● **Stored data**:
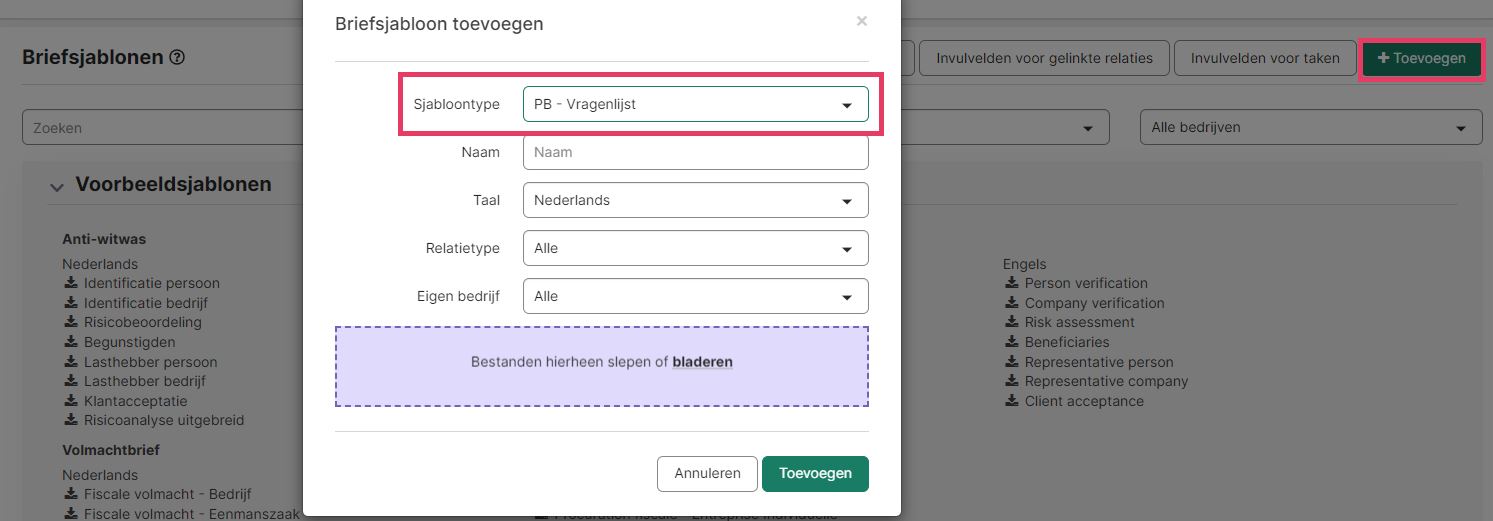Screen dimensions: 1493x521
Task: Download the Identificatie persoon template
Action: [141, 283]
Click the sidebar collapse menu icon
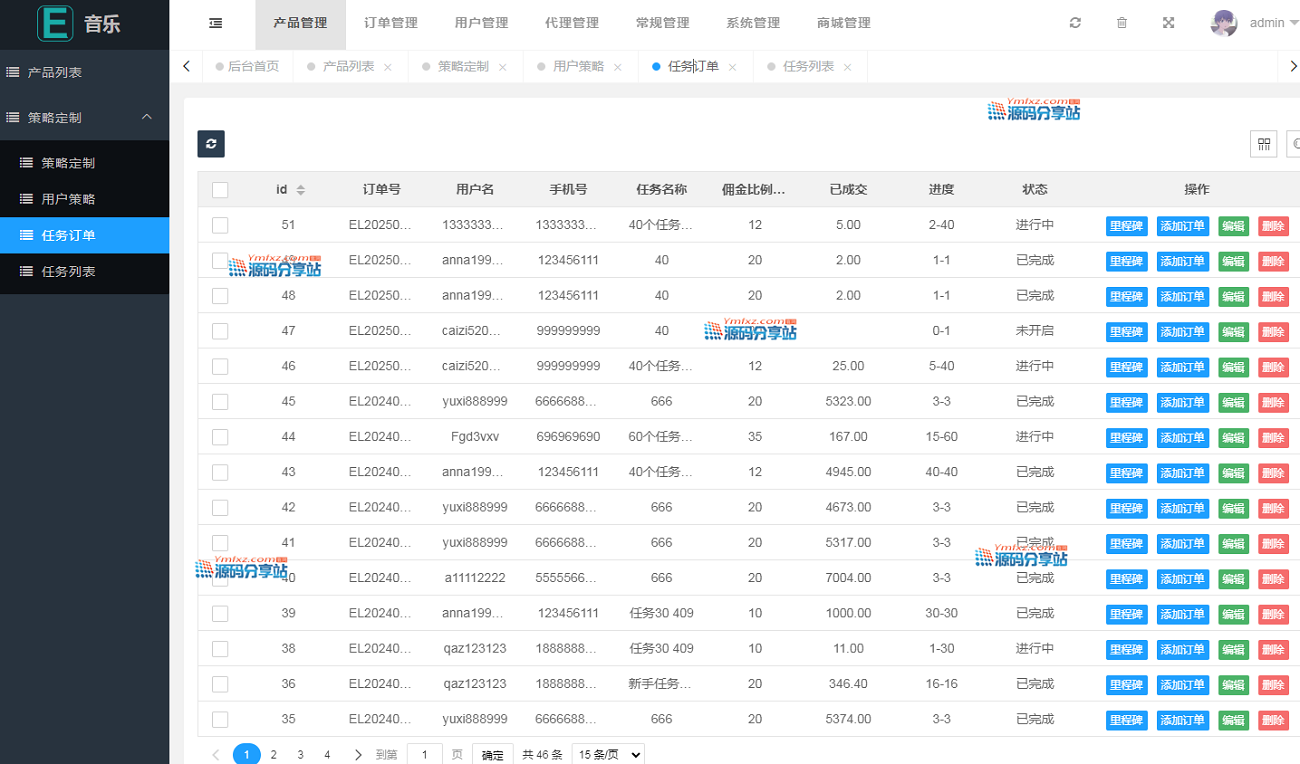Viewport: 1300px width, 764px height. point(215,23)
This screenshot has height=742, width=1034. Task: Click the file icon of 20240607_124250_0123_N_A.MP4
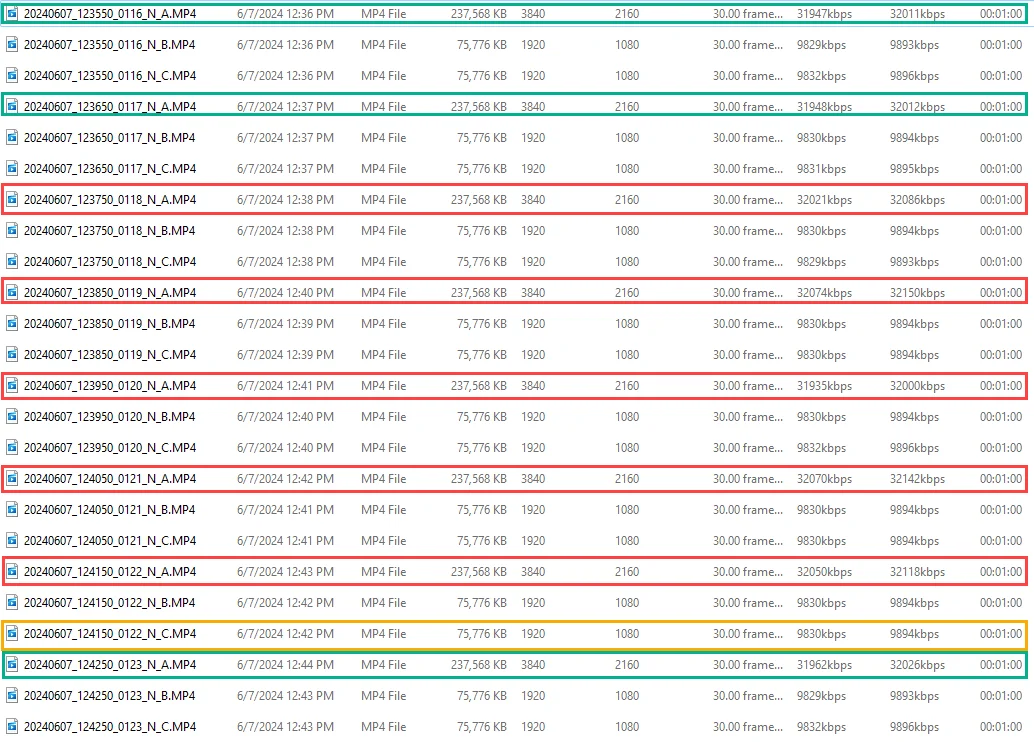point(12,665)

● **Aim of the task**:
Retype, without any picture, exactly the lines from the one with "This screenshot has" through the end of the entries, inclusive.

● **Exercise output**:
This screenshot has height=742, width=1034. Task: Click the file icon of 20240607_124250_0123_N_A.MP4
point(12,665)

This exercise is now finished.